Technology analyst Jake Saunders from ABI Research said it was not exactly clear what information might be at risk, but as the security gaps had been exposed "the question is whether other parties can discover and potentially exploit them".

Media caption,

Watch: Chip hacks explained

How do I protect my computer?

Device makers and operating system providers have had time to try to fix this. They are pushing out security updates, or patches, which will protect your computer, tablet or phone against a breach that uses the Meltdown vulnerability. Users should install these updates as soon as they are made available.

Microsoft, Apple and Linux, the three major operating system makers, are all issuing patches.

Apple has said that all Macs, iPhones and iPads are affected by Meltdown, but Macs running the latest version of macOS, numbered 10.13.2, are safe.

The same is true for the latest iOS version 11.2, which is used on iPhones and iPads.

Apple said it will release updates to mitigate against Spectre "in the coming days".

Microsoft released an emergency Meltdown patch for Windows 10 on 4 January via Windows Update. This will subsequently also be applied to Windows 7 and 8 machines.

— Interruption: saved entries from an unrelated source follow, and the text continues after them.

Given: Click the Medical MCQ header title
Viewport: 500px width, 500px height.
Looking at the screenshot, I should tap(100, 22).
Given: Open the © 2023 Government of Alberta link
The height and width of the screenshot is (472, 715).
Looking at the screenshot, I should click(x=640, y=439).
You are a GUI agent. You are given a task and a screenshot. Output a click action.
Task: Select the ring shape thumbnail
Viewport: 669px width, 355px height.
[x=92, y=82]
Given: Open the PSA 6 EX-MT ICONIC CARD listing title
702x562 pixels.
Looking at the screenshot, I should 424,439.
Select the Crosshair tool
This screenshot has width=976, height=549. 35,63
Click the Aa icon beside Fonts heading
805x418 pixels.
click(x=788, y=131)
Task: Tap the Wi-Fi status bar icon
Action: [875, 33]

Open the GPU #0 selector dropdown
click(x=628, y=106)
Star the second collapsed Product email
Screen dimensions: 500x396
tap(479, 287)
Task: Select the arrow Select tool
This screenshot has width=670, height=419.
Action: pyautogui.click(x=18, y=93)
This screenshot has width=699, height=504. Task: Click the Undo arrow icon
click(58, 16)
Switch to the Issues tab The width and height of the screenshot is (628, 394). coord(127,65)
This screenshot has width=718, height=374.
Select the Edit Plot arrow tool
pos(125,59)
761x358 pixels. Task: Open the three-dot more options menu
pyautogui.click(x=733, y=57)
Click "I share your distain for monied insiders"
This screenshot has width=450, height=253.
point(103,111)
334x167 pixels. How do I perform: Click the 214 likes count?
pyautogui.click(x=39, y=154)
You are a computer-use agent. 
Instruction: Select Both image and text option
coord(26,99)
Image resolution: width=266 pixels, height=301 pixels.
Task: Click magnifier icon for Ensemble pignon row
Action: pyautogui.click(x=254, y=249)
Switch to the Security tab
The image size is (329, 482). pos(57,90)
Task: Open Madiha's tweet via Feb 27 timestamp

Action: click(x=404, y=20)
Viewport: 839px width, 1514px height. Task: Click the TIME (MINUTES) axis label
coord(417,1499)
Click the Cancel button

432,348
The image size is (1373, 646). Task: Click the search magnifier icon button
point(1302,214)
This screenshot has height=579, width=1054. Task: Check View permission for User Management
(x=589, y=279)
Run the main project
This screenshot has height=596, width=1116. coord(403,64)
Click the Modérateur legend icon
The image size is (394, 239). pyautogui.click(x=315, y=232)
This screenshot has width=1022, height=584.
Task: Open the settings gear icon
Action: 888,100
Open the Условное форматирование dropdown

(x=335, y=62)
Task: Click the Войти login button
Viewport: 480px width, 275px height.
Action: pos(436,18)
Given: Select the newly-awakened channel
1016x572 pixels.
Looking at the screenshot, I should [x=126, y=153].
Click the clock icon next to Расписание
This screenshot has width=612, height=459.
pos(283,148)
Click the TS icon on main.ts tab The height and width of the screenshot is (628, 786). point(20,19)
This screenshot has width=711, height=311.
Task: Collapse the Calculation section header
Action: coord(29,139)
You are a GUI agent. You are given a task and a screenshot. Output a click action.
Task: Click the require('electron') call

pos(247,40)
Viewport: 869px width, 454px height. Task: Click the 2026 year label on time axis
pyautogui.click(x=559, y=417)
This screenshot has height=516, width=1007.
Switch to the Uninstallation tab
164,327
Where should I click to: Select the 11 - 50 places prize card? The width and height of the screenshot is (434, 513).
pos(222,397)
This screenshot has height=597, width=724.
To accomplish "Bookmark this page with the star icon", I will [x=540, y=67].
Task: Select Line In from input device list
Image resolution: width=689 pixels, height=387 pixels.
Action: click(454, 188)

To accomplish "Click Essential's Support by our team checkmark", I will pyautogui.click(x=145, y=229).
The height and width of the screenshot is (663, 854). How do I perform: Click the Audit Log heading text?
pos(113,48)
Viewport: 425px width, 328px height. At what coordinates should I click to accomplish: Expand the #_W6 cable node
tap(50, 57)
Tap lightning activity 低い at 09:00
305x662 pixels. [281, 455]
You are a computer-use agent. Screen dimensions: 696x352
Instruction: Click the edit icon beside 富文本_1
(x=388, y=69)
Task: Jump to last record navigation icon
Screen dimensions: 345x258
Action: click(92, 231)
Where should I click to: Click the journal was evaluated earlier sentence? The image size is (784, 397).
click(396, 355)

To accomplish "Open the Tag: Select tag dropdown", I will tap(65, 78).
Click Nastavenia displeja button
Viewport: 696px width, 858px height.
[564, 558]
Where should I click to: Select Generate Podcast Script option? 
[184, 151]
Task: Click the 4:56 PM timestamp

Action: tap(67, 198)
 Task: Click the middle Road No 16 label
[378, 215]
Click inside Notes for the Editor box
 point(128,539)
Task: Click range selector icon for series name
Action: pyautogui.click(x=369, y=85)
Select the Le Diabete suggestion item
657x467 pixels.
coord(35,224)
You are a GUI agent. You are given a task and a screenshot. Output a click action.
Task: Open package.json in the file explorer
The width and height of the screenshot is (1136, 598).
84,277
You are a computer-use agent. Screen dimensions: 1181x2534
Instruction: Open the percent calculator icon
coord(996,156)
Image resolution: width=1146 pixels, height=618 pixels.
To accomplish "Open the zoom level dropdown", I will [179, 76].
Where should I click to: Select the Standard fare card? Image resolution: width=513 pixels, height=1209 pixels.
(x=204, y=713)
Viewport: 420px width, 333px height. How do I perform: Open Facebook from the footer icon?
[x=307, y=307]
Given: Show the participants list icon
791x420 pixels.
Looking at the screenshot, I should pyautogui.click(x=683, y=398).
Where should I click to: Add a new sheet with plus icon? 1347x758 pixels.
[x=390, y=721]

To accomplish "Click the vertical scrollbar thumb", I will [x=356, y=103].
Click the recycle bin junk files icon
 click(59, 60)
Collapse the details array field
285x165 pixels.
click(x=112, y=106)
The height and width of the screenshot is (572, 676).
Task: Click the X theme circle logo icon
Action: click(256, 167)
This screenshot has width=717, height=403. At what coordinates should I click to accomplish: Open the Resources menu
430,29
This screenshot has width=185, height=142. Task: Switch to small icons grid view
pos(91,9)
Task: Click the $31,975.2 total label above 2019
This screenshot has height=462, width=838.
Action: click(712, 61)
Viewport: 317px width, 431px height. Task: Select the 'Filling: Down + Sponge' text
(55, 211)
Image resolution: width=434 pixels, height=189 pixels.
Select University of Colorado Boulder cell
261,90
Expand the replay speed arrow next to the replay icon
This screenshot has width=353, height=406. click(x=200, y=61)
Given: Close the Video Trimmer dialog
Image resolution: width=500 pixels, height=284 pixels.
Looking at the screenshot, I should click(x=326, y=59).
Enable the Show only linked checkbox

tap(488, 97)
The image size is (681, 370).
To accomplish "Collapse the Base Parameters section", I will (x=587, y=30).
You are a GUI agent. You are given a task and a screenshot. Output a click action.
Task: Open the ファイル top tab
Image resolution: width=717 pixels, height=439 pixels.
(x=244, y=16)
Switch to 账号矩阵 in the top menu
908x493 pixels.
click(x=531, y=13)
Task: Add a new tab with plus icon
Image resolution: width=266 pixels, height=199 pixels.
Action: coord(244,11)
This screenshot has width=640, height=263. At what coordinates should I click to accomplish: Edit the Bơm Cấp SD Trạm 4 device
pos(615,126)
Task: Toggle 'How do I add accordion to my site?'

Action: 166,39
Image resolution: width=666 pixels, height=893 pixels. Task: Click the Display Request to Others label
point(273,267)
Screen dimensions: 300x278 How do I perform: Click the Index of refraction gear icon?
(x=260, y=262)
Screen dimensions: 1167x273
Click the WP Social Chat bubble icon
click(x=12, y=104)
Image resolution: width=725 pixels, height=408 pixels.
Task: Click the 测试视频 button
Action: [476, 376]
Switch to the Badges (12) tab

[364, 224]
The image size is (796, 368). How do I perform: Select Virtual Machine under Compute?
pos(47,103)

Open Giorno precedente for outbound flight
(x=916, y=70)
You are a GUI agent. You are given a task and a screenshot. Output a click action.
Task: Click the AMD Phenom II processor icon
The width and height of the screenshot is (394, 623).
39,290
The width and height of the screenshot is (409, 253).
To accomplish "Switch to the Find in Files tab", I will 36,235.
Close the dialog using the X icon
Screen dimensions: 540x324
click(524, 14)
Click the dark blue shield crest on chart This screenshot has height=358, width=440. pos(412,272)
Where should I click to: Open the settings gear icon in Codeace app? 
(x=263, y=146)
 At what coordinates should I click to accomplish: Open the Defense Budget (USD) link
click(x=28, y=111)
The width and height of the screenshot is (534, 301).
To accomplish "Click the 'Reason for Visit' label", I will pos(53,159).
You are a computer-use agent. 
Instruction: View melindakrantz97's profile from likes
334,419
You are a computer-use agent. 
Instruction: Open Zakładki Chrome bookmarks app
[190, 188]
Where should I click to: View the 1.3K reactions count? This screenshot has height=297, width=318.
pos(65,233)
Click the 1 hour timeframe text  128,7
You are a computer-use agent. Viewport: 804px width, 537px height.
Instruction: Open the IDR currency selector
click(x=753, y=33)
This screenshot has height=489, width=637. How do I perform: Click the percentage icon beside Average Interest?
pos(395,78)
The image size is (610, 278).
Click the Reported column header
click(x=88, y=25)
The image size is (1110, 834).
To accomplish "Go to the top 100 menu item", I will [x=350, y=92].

However, users with third-party anti-virus or security software should also check that this has been updated first, in order for the Windows Update process to install the patch.

Google said Android phones with the most recent security updates are protected, and users of web services like Gmail are also safe. Chromebook users on older versions will need to install an update when it comes. Chrome web browser users are expected to receive a patch on 23 January.

Cloud services for businesses, including Amazon Web Services and Google Cloud Platform, say they have already patched most services, and will fix the rest soon.

Spectre is thought to be much harder to patch and no fix for it has yet been made widely available.

Will the fix slow down my computer?

Some researchers have claimed that any fixes could slow down computer systems, possibly by 30%, but Intel believes these claims are exaggerated. It said any performance impacts were "workload-dependent" and the impact for average computer users "should not be significant".

IDC's Mr Ma agreed that for most regular users - who rely on their computer for web browsing and email - the security fixes were unlikely to slow their computer.

How will the tech industry react?

News about the bugs comes at an awkward time for the industry. Next week, CES, the giant consumer electronics trade show, kicks off in Las Vegas.

Many attendees will be wondering how the new products on display will be affected, and marketing materials detailing speed increases will likely have to be revised.

Experts also think that because Meltdown and Spectre reveal fundamental flaws in how computer chips are designed, there will have to be a serious rethink about how such technology is made in the future.

"It's huge in the geek world," wrote computer security researcher Rob Graham on his blog.

"We'll need to redesign operating systems and how CPUs [central processing units] are made."